Tasks for this exercise —
a - Condense the forum thread's paragraph beginning "Site looks good" into a bulleted list that keeps its main points.
b - Please transcribe the forum thread from "## SanshouMatt" up to and including "products more easily.".

Right then here it is, this is my the site ive been working on and getting developed for what feels like an eternity :angry:

Its pretty much ready to go there are a few things i need to change on it im happy with the layout, but im not happy with a few things so there are still adjustments to be made, the site is currently taking payments through Safe2Pay, even though it states paypal on the homepage i cant get the bloody devlopers to allow the site to use both, i dont see why its so hard...theres a few things i will be changing and getting the developers to change because im not 100% happy with it, but its live so i thought i may aswell show you guys and get some feedback

So opinions/thoughts/ etc...Fire away

Lots more items will be coming soon too, i'll be putting MMA specific stacks together etc...just very very time consuming


----------



## marc

I deleted the above message yesterday, needed to fix a few things anyhoo feedback welcome


----------



## SanshouMatt

Site looks good, just from an SEO pont of view I'd get a blog on there and look at getting a news feed from MMA news sites (you can usually get a widget that you can paste into the HTML pretty easily). Also some user generated cotent would help (add product review options as a start), unique content is always going to help the site get found in Google. Only other thing is get the developer to use image tags so the pics of products are clickable, encourages people to click through onto products more easily.

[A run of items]

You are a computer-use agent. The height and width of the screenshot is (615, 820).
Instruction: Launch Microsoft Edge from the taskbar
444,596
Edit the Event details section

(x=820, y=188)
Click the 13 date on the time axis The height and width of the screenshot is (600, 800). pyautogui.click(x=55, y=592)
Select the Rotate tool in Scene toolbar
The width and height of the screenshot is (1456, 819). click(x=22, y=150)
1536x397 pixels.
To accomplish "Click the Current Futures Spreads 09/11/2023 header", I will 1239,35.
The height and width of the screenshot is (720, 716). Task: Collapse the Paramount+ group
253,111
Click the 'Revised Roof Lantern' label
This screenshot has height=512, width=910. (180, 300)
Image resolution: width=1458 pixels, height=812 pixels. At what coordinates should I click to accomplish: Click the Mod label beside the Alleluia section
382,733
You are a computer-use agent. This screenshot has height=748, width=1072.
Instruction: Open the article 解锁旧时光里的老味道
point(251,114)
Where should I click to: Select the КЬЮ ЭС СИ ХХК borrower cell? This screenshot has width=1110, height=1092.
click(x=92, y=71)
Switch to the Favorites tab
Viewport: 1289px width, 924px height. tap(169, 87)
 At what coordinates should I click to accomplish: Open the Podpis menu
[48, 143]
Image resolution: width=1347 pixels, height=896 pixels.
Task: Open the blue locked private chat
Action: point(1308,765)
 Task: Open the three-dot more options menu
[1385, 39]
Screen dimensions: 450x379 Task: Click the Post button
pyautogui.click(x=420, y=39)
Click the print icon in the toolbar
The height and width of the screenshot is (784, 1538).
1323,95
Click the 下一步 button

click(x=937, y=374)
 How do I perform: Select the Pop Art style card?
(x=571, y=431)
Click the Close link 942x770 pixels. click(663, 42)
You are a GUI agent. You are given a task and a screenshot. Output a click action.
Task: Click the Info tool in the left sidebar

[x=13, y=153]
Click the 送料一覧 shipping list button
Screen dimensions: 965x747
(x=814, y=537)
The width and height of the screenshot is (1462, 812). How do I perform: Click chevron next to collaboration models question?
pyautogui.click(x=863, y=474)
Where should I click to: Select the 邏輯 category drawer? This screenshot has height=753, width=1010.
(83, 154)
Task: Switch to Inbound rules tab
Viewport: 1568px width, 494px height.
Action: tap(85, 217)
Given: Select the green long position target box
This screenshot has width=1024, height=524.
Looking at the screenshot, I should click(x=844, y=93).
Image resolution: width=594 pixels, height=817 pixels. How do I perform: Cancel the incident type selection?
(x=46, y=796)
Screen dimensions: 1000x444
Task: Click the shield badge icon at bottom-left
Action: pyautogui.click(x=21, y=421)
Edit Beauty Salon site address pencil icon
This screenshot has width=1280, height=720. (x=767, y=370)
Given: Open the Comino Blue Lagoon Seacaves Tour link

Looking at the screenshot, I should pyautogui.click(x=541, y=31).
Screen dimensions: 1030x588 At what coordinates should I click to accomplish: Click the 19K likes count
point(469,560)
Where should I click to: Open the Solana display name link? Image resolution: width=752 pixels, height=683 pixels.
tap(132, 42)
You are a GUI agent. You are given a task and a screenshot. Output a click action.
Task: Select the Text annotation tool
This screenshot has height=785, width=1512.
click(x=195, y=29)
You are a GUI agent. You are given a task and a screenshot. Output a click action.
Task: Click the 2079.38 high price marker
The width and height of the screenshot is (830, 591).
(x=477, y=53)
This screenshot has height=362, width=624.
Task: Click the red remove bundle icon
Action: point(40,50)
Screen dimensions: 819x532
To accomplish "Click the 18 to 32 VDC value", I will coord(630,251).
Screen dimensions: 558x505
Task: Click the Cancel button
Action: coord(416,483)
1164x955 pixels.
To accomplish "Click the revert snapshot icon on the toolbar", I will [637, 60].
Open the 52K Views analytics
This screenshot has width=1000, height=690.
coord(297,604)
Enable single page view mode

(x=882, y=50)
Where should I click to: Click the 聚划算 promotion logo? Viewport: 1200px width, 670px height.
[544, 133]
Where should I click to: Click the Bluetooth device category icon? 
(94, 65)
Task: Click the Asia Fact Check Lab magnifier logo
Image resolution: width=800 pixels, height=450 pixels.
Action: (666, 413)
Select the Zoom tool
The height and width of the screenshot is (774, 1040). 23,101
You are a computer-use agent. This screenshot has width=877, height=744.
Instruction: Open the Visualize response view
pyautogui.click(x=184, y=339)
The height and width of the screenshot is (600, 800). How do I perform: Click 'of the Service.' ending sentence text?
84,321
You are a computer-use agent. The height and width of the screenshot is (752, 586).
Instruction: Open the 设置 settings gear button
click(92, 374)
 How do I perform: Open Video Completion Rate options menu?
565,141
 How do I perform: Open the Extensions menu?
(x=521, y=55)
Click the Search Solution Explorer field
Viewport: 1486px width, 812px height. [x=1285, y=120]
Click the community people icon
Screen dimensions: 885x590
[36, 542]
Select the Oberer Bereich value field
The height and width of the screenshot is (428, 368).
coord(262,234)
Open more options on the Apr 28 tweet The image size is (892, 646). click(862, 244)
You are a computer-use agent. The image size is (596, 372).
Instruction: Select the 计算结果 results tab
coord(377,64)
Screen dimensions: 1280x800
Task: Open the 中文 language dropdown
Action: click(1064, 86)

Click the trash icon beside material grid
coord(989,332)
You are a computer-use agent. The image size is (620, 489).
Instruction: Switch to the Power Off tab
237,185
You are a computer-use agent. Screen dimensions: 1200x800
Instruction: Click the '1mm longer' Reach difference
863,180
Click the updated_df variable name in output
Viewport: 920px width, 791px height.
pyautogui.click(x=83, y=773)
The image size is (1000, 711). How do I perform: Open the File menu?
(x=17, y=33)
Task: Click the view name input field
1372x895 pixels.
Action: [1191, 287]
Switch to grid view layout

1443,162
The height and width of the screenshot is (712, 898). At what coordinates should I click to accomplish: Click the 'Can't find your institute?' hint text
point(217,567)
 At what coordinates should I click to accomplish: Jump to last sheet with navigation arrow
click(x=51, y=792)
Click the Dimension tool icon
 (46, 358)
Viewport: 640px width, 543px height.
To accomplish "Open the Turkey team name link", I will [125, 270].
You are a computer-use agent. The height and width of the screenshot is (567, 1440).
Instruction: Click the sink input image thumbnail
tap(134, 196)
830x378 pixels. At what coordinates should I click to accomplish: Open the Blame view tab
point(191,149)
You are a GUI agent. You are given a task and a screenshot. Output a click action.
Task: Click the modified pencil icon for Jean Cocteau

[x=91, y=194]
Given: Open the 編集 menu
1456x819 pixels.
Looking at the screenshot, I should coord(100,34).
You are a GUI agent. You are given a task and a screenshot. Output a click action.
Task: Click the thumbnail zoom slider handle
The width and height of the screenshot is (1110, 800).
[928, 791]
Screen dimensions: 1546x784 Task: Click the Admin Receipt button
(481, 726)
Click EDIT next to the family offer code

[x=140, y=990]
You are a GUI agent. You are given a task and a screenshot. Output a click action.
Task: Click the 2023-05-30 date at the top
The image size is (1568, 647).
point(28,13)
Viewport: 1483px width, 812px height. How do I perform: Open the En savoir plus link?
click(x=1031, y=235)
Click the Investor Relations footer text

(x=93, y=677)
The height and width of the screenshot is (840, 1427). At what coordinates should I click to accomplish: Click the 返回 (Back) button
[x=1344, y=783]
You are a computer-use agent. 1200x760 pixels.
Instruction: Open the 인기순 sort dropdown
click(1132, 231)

Answers provided —
a -
- The site looks good.
- For SEO, add a blog and a news feed from MMA news sites. A widget can usually be pasted into the HTML easily.
- Add user-generated content, starting with product review options. Unique content helps the site get found in Google.
- Have the developer use image tags so product pictures are clickable, which encourages people to click through to products.

b -
## SanshouMatt

Site looks good, just from an SEO pont of view I'd get a blog on there and look at getting a news feed from MMA news sites (you can usually get a widget that you can paste into the HTML pretty easily). Also some user generated cotent would help (add product review options as a start), unique content is always going to help the site get found in Google. Only other thing is get the developer to use image tags so the pics of products are clickable, encourages people to click through onto products more easily.